Whether you like it or not, Samsung's new Galaxy S10 series smartphones are also getting back so-called malware protection from McAfee. The software that can be used during device maintenance and never completely uninstalled promises more security for networks and with downloaded apps. Critics doubt, however, that the app is effective and don't like the coercion.
It's a well-known fact that even the most expensive Samsung smartphones come with a number of third-party apps that you can't completely uninstall. Even after your deactivation, there are still remnants that sometimes occupy a few kilobytes of memory and are no longer verifiably active.
Unfortunately, the situation is different with the anti-malware software. This comes from McAfee and is an integral part of the so-called "device maintenance" in Samsung's One UI user interface; formerly Samsung Experience and TouchWiz.
Device maintenance used Gamification in previous versions. The points system it contains is intended to encourage you to install Anti-Malware. If you don't, you can't get the full score and your device calls itself "not optimized".

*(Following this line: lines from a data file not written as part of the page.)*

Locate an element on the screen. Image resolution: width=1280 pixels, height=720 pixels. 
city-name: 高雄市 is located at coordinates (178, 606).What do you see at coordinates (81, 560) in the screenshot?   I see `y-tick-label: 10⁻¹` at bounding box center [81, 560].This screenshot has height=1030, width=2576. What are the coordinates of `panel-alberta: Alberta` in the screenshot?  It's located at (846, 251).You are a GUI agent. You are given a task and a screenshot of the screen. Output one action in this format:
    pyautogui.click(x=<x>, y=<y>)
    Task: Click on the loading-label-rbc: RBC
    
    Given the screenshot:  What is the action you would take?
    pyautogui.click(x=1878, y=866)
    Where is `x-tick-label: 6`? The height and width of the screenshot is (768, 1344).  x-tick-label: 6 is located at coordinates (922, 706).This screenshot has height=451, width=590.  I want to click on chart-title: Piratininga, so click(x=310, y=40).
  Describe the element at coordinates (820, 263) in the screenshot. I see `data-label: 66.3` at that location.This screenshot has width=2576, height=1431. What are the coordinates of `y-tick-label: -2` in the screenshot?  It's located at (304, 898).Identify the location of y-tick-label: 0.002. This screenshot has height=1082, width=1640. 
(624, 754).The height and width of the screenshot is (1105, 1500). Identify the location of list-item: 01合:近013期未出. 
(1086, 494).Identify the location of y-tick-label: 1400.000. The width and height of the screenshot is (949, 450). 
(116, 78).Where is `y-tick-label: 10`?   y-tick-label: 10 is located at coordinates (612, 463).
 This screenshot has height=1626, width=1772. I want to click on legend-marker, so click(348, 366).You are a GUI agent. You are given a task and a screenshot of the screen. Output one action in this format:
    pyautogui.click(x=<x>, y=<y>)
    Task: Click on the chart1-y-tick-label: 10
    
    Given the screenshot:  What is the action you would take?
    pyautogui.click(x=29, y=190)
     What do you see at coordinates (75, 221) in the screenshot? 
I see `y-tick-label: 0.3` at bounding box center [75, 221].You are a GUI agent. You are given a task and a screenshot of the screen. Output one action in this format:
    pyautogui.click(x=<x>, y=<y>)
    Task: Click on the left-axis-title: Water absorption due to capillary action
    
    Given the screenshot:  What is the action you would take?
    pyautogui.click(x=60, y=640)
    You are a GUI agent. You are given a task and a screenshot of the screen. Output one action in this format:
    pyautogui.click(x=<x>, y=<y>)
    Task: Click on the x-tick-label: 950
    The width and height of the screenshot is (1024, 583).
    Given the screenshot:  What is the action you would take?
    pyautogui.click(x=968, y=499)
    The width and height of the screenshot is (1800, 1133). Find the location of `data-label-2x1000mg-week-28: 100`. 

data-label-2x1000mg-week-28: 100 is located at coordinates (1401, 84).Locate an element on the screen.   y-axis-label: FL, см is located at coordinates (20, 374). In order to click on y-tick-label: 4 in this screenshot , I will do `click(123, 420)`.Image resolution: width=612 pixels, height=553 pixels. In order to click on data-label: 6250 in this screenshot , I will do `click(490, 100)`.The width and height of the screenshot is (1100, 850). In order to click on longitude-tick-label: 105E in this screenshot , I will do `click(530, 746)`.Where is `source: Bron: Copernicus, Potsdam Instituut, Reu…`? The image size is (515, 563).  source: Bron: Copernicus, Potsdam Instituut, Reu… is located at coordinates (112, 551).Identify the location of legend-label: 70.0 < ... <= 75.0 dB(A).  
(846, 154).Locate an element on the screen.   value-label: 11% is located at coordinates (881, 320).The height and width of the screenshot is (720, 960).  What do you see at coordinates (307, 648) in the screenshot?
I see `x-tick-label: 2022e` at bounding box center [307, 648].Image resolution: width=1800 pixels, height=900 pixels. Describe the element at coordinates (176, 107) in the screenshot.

This would not be so bad if the services partner, McAfee, was not only free for a limited time. After a trial period, a subscription fee is charged for the automatic app check and the encryption of your network connection is only free for the first 250 MBs; then you pay a daily or monthly fee or surf "unprotected".
After all, McAfee's malware detection proves effective in independent testing by AV-Test. However, it is no better than the completely free alternative from Sophos. So it is questionable why Samsung is de facto luring the buyers of its smartphones, some of which are available for over $1,000, into a subscription trap. Especially since anti-malware apps can't stop you from installing malicious apps due to a lack of system permissions and, once they have been installed and deeply nested, can no longer free you from them.
It is also worth pointing out that this does not apply to every market. There are some regions where Samsung is not allowed to pre-install McAfee on smartphones for legal reasons.